**What to produce:** Your output should be the lines from the one containing "Click the file icon beside Untitled-1 tab" through the last line below, both ends included, exactly as written and free of pictures.

(Information provided)

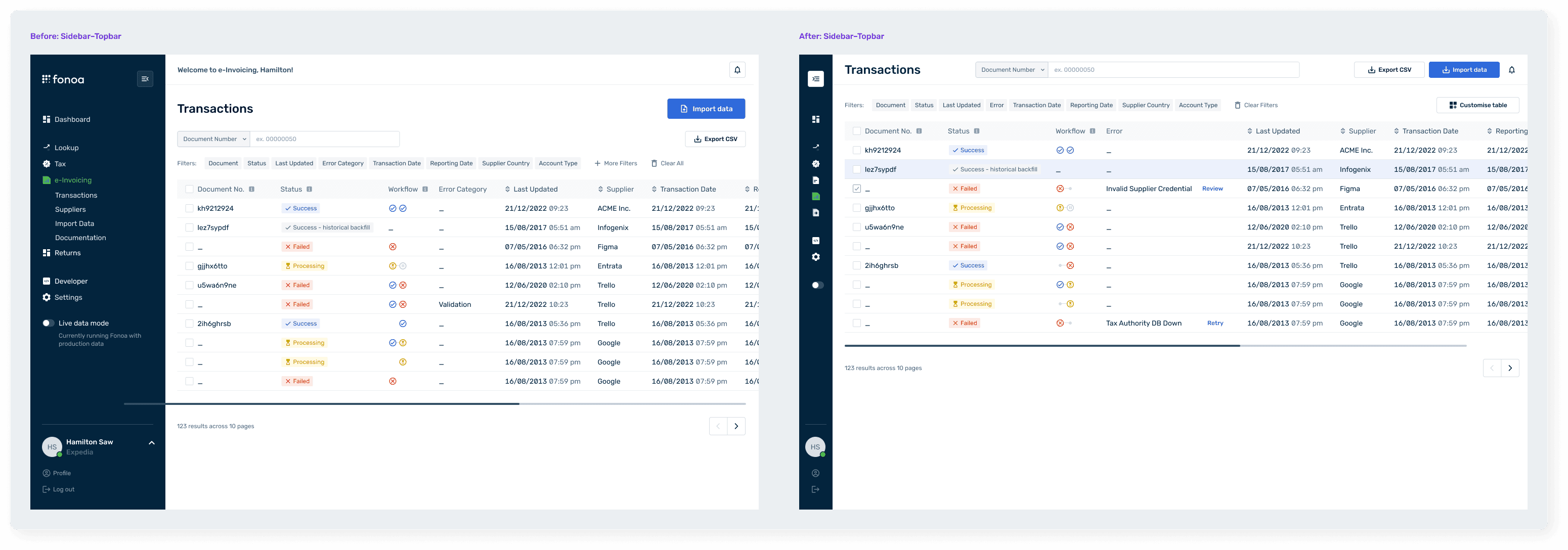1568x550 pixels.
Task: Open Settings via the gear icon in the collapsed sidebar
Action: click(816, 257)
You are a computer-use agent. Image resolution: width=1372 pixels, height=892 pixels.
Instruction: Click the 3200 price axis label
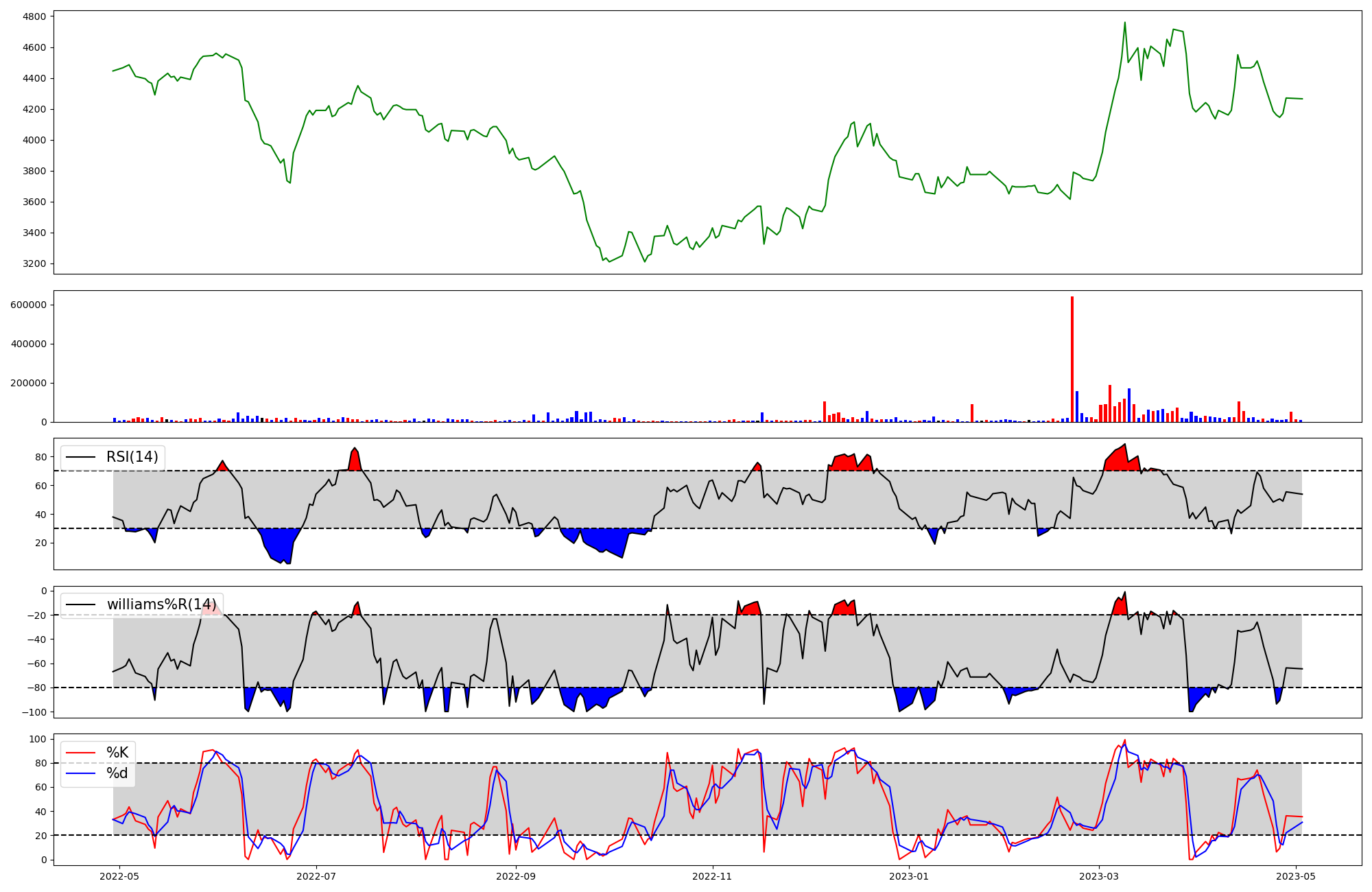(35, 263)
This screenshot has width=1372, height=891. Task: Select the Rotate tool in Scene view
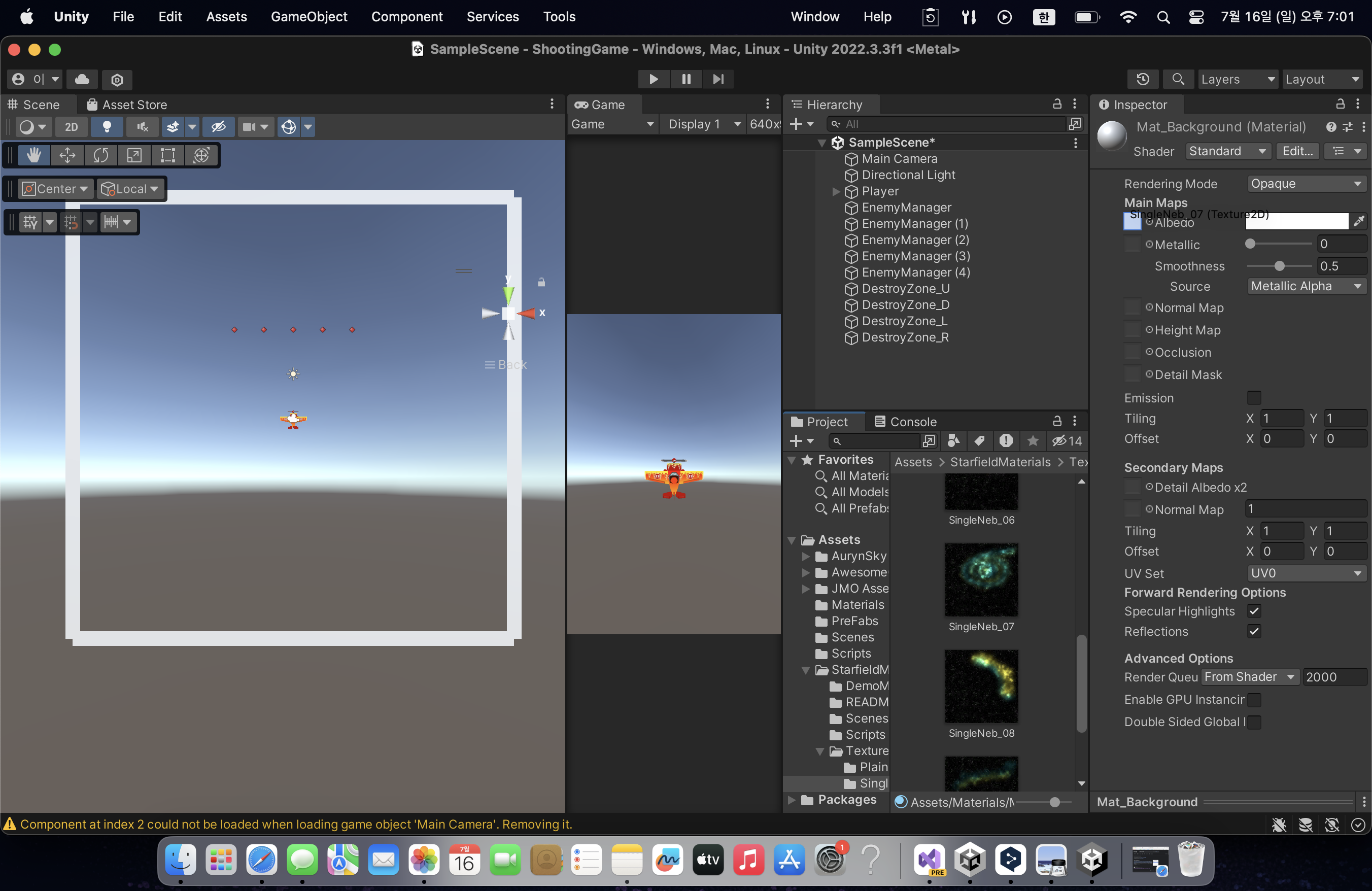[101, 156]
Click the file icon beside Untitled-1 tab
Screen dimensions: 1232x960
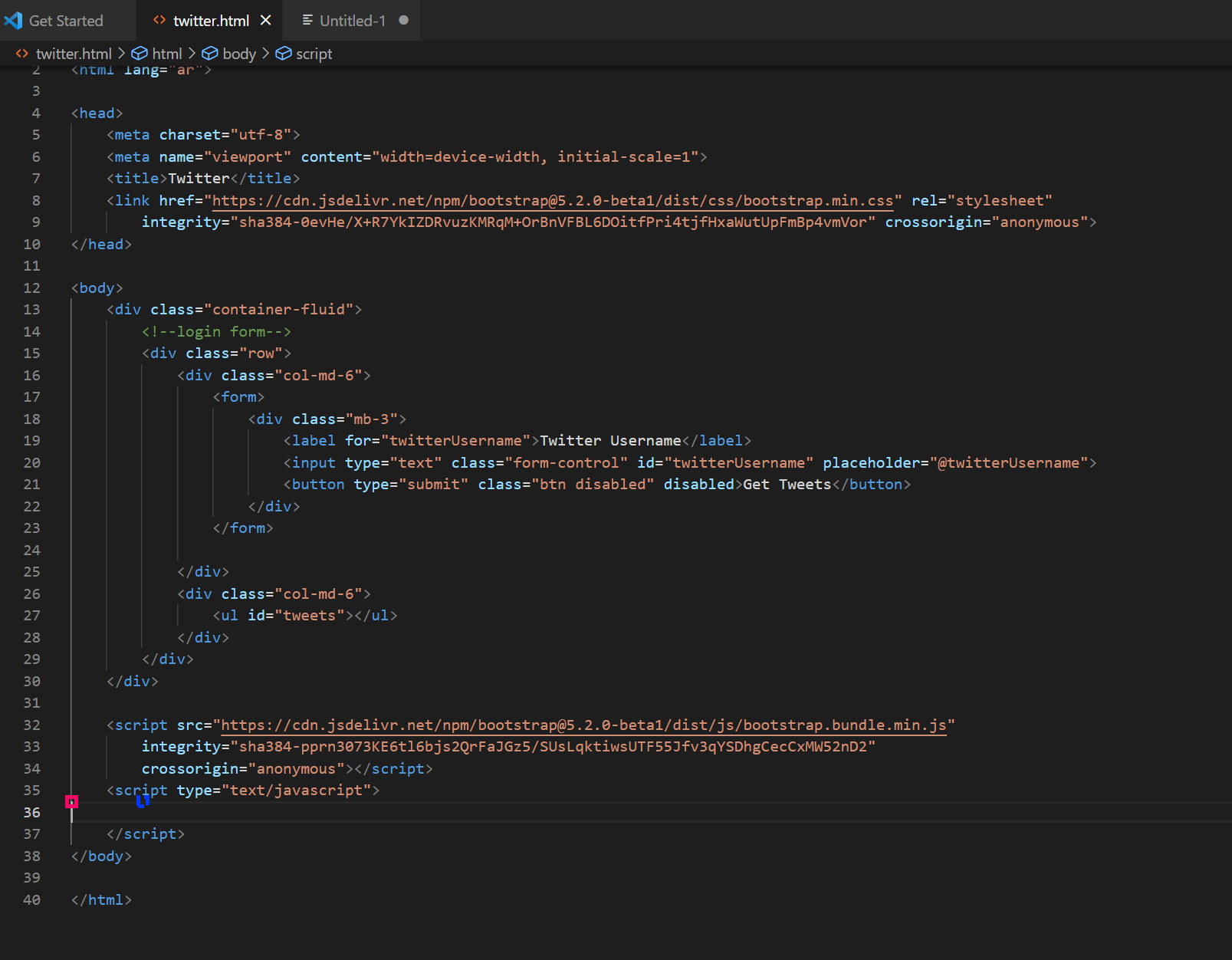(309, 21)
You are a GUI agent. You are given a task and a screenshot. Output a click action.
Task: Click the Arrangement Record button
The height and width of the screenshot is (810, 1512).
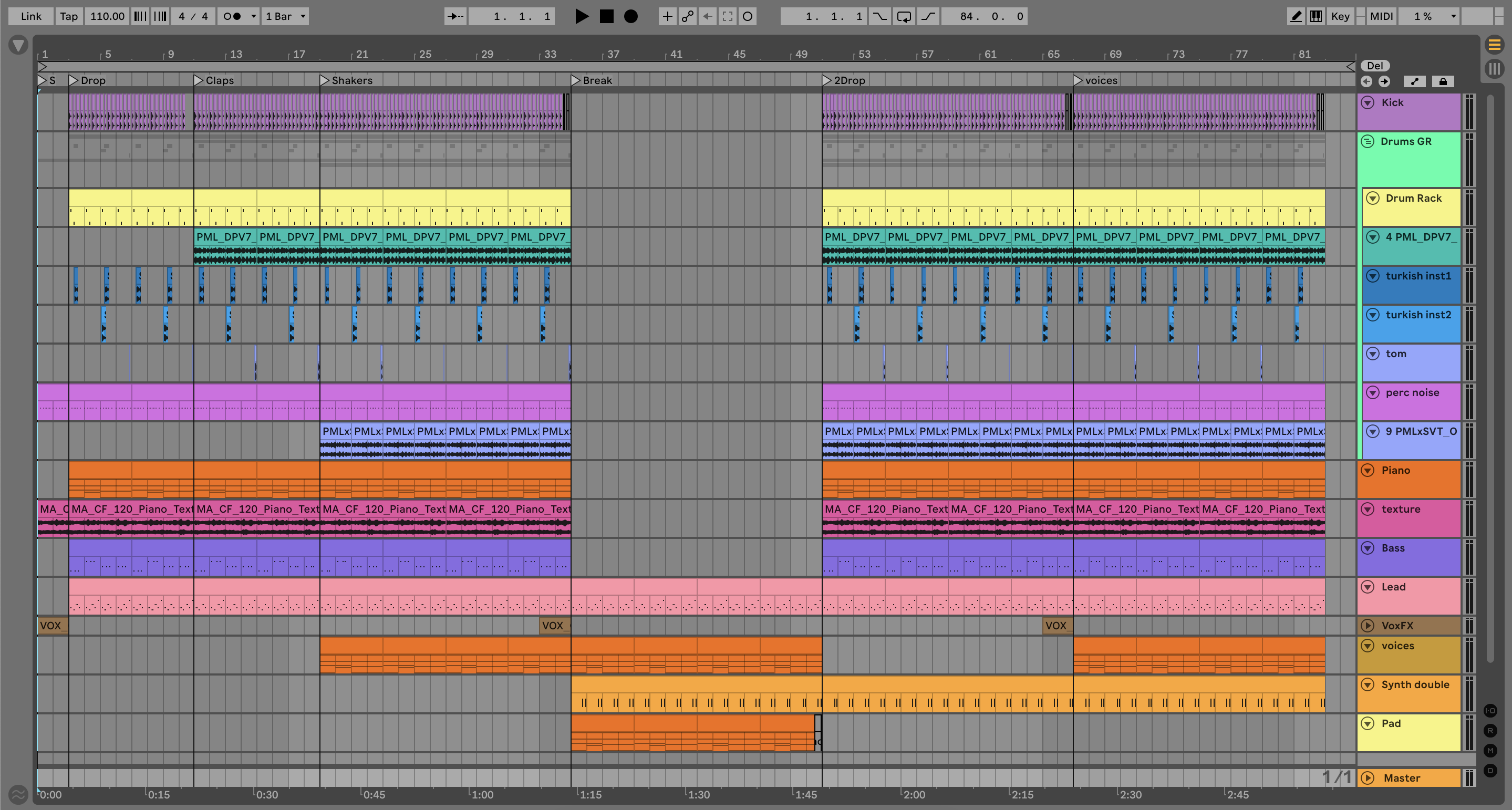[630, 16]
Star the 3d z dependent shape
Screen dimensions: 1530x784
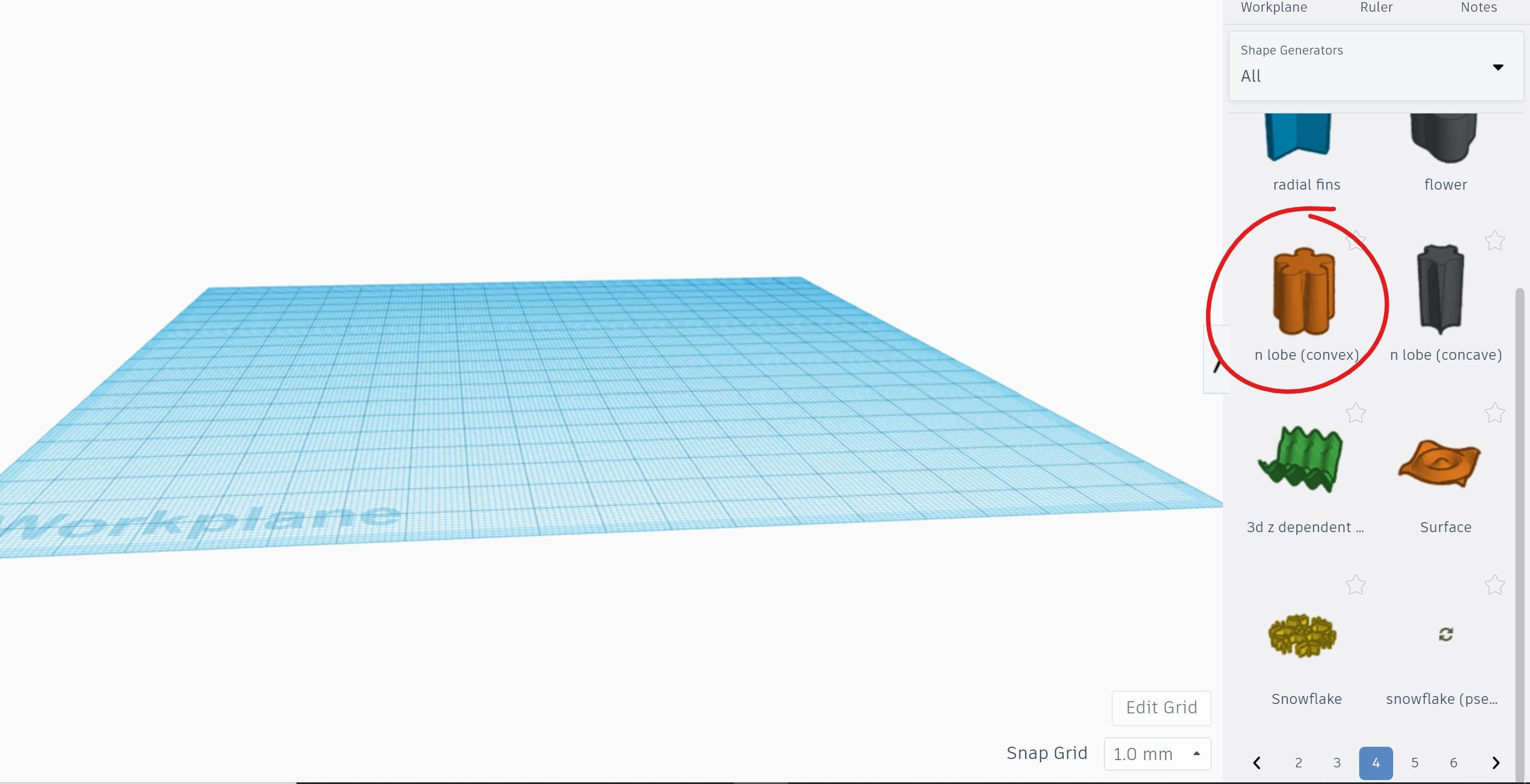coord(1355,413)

(End Information provided)

**Final answer:**
Click the file icon beside Untitled-1 tab
Screen dimensions: 1232x960
(309, 21)
You are a GUI agent. You are given a task and a screenshot. Output a click action.
Task: Click the Arrangement Record button
The height and width of the screenshot is (810, 1512).
[630, 16]
Star the 3d z dependent shape
Screen dimensions: 1530x784
coord(1355,413)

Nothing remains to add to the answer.